**EXERCISE PROMPT**
Across the whole listing, return each line exactly, with no images included.
........
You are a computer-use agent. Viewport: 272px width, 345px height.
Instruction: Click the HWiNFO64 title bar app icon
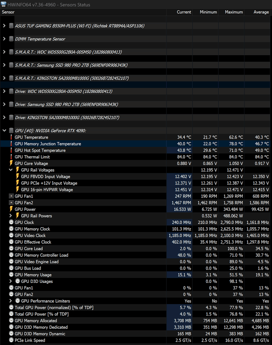(4, 4)
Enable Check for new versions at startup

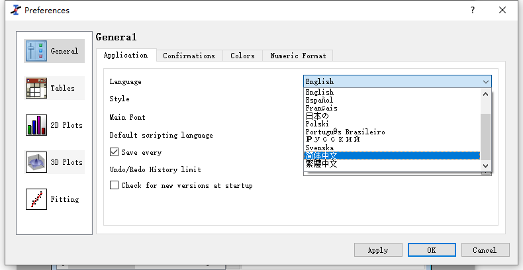115,185
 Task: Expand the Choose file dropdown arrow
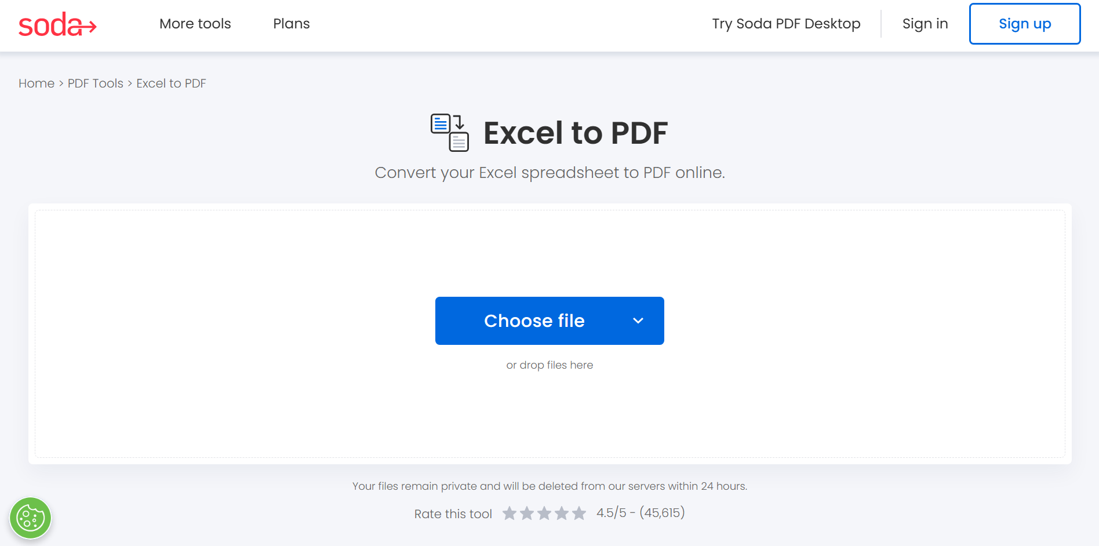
........
**ANSWER TO THIS EXERCISE**
You are a computer-use agent. Viewport: 272px width, 345px height.
Instruction: Click the HWiNFO64 title bar app icon
(4, 4)
Enable Check for new versions at startup

115,185
 Task: Expand the Choose file dropdown arrow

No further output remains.